Top of THE INPUT
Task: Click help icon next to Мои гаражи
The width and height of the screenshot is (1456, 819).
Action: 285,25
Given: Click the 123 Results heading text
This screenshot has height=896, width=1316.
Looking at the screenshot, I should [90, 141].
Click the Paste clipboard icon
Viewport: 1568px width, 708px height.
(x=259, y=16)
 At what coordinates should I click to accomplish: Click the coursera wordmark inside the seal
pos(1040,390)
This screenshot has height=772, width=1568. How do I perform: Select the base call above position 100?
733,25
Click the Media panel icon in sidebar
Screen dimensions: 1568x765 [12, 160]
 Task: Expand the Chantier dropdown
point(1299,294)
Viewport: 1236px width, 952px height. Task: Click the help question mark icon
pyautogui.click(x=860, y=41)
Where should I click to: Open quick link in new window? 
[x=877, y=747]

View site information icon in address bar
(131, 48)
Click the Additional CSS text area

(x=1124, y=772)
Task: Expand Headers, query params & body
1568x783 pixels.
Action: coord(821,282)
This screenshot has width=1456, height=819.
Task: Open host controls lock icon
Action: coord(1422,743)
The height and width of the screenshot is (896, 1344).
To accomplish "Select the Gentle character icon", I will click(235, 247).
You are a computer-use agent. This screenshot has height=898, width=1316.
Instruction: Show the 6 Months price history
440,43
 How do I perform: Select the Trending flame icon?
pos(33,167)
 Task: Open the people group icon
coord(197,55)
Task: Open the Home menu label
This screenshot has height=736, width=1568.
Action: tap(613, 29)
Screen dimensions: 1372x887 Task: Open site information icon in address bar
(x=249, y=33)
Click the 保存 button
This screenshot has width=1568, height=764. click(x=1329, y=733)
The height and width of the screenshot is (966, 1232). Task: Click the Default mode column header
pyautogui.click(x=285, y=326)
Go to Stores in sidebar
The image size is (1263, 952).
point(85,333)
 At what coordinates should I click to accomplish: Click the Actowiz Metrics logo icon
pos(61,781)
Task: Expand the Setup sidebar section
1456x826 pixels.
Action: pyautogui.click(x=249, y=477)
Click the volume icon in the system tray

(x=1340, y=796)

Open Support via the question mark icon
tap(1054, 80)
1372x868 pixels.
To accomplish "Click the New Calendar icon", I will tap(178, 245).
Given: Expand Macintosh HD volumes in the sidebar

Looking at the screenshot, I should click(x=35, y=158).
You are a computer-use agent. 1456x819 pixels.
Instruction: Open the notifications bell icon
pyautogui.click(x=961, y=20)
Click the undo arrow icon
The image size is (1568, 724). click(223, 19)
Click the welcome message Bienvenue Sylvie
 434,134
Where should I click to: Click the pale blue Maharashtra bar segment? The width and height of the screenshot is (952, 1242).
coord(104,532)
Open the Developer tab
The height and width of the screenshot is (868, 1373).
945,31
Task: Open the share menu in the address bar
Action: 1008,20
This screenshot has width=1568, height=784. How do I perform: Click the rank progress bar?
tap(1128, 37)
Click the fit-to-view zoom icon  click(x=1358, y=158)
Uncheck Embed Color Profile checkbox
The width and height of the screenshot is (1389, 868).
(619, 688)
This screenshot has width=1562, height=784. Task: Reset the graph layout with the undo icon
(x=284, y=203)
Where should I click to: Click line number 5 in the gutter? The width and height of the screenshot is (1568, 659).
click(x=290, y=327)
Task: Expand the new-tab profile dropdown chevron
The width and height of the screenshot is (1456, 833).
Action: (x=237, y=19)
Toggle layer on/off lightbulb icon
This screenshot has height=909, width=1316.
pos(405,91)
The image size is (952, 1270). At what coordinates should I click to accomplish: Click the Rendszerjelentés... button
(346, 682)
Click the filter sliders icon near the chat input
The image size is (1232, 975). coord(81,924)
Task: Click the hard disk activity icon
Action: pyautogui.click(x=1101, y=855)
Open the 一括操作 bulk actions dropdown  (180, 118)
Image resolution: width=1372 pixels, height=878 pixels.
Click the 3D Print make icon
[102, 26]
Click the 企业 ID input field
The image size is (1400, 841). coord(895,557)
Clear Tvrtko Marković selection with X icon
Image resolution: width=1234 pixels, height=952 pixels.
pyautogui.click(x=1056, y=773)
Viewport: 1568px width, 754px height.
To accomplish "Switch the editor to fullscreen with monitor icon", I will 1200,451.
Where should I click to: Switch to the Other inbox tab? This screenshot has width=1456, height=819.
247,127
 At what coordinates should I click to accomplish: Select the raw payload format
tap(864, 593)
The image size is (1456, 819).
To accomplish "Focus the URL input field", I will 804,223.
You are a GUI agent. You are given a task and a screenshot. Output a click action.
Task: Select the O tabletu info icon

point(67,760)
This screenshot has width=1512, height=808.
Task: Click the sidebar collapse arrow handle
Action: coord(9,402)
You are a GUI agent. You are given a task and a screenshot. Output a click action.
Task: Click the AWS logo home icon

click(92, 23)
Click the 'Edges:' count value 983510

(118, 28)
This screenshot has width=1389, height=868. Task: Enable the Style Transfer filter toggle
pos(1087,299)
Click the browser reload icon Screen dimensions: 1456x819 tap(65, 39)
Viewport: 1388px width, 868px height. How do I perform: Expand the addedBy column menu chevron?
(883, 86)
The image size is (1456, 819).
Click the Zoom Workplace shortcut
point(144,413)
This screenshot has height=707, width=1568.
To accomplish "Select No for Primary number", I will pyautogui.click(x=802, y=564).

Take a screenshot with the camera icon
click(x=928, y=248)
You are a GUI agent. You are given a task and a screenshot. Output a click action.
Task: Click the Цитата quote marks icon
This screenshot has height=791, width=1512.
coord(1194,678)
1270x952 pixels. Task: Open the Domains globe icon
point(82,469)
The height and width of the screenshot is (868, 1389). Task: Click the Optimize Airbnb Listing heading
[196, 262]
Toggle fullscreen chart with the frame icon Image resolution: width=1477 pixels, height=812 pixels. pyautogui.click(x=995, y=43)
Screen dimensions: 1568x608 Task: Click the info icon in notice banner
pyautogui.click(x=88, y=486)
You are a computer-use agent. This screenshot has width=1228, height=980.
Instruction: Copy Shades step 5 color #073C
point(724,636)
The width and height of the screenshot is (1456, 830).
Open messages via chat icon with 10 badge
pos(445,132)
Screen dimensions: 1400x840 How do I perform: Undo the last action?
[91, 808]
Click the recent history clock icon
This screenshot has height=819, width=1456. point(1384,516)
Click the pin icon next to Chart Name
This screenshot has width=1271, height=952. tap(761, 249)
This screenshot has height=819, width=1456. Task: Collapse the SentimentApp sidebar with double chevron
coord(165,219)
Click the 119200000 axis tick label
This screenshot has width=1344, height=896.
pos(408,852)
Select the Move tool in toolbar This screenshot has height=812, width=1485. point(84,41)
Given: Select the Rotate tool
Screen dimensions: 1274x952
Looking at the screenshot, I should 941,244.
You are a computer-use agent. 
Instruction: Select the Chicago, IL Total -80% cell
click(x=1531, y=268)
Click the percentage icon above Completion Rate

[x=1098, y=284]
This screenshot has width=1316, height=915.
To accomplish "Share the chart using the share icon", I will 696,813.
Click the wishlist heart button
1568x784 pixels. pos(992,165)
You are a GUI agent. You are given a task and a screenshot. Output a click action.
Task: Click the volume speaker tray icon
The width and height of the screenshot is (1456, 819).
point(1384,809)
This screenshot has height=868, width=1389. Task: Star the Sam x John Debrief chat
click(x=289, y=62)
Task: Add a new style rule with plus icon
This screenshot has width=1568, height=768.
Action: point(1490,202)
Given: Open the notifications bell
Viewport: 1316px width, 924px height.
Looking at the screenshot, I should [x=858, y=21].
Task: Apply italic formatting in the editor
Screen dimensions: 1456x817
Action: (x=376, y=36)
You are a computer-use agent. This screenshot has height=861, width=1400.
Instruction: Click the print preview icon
Bottom of THE INPUT
WORK TO BE COMPLETED — Above are records; repeat only the lines starting at the line with "Instruction: Open the notifications bell icon" and ending at the line with "Viewport: 1568px width, 754px height.", exactly as they appear, both included.

SOLUTION —
Instruction: Open the notifications bell icon
pyautogui.click(x=961, y=20)
Click the undo arrow icon
The image size is (1568, 724). click(223, 19)
Click the welcome message Bienvenue Sylvie
 434,134
Where should I click to: Click the pale blue Maharashtra bar segment? The width and height of the screenshot is (952, 1242).
coord(104,532)
Open the Developer tab
The height and width of the screenshot is (868, 1373).
945,31
Task: Open the share menu in the address bar
Action: 1008,20
This screenshot has width=1568, height=784. How do I perform: Click the rank progress bar?
tap(1128, 37)
Click the fit-to-view zoom icon  click(x=1358, y=158)
Uncheck Embed Color Profile checkbox
The width and height of the screenshot is (1389, 868).
(619, 688)
This screenshot has width=1562, height=784. Task: Reset the graph layout with the undo icon
(x=284, y=203)
Where should I click to: Click line number 5 in the gutter? The width and height of the screenshot is (1568, 659).
click(x=290, y=327)
Task: Expand the new-tab profile dropdown chevron
The width and height of the screenshot is (1456, 833).
Action: (x=237, y=19)
Toggle layer on/off lightbulb icon
This screenshot has height=909, width=1316.
pos(405,91)
The image size is (952, 1270). At what coordinates should I click to accomplish: Click the Rendszerjelentés... button
(346, 682)
Click the filter sliders icon near the chat input
The image size is (1232, 975). coord(81,924)
Task: Click the hard disk activity icon
Action: pyautogui.click(x=1101, y=855)
Open the 一括操作 bulk actions dropdown  (180, 118)
Image resolution: width=1372 pixels, height=878 pixels.
Click the 3D Print make icon
[102, 26]
Click the 企业 ID input field
The image size is (1400, 841). coord(895,557)
Clear Tvrtko Marković selection with X icon
Image resolution: width=1234 pixels, height=952 pixels.
pyautogui.click(x=1056, y=773)
Viewport: 1568px width, 754px height.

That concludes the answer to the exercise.